Risk of suicide must not be thought of as being merely present or absent. The significance of risk, if present, varies along a continuum. Specific elements in a patient’s history can help determine the level of risk, as can the information you glean from a structured interview process that we review in this article.

You are uniquely positioned to assess suicide risk

As a primary care physician, you are often in a better position to assess suicide risk than is a mental health specialist. Any patient with major depression or a substance abuse problem can be at risk for suicide. Accurately identifying suicide ideation can be complex with primary care patients who have severe medical illness, somatic symptoms of depression, pain, disability, and social and environmental adversity.

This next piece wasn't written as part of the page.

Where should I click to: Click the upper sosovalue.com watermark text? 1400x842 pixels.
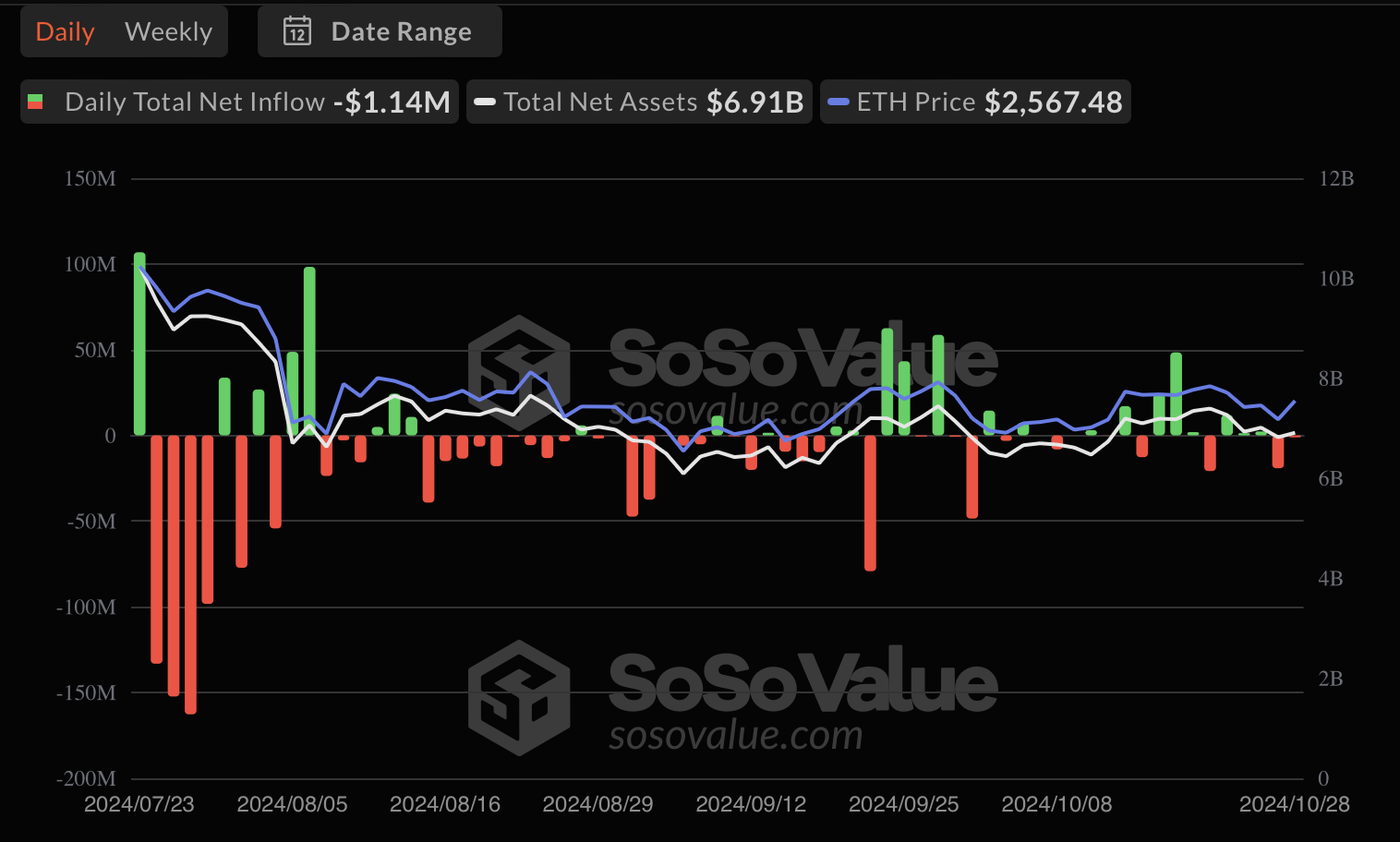click(x=735, y=411)
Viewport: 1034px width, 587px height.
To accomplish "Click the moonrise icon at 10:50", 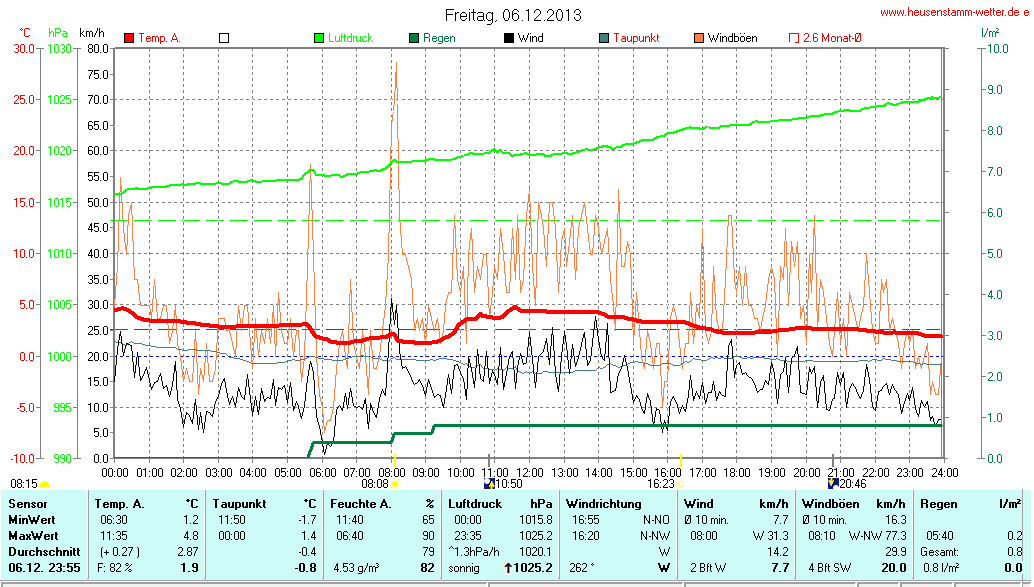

How prevalent is suicidal ideation in primary care? While most primary care patients do not experience suicide ideation, the rate of such ideation in this population is high compared with general community samples. In a review of 10 studies, any level of suicide ideation among midlife and elderly primary care patients ranged from 1% to 10% depending on the assessment method used,5 with rates up to 54% obtained for patients with depressive disorders.6

Suicidal patients often come to your attention first. Eleven studies15 of completed suicides found that, on average, 23% of victims aged 35 and younger and 58% of victims aged 55 and older visited a general physician in the month preceding suicide. These rates substantially exceed those seen in specialty mental health services. Since older adults and women of all ages see physicians more often than others do, they may particularly benefit from primary care assessment and intervention efforts.15

No data exist on rates of physician contact for suicide victims among ethnic minorities, but their rate may be lower given that minorities use health services at lower levels.16,17

Chart reviews revealed that 60% of patient visits by those who committed suicide included psychiatric components, such as depression or worry.18-20 However, suicidal patients explicitly informed their physician of suicide ideation or plans in only 19% to 54% of visits.18,21,22

Distinct levels of risk. According to the Diagnostic and Statistical Manual for Mental Health, 4th edition (DSM-IV),1 suicide ideation ranges from thoughts that life is not worth living or that one would be better off dead (passive suicide ideation), to thoughts about harming oneself (active suicide ideation), to specific plans for committing suicide. These distinctions are important. Pronounced suicide ideation not only increases the risk for self-harm among patients with major depression,2,3 it may also affect time to treatment response.4

As level of suicide risk increases, so does the need for your attention, to determine at regular intervals whether the level of risk has changed. Even a seemingly flip remark, as portrayed at the start of this article, may signal a desperate state of mind. At minimum, further psychiatric evaluation is warranted, as patients with suicide ideation often have a psychiatric disorder, such as major depression. Patients reporting a suicide plan or intention require immediate emergency room evaluation.

To ask or not to ask?

An older study23 found limited evidence for reliable screening of suicide ideation in general practice. A recent study24 found that physicians can be trained to accurately identify suicide ideation among their depressed patients.

Can asking about suicide provoke a suicide attempt? Some clinicians think so, but we know of no studies investigating this concern.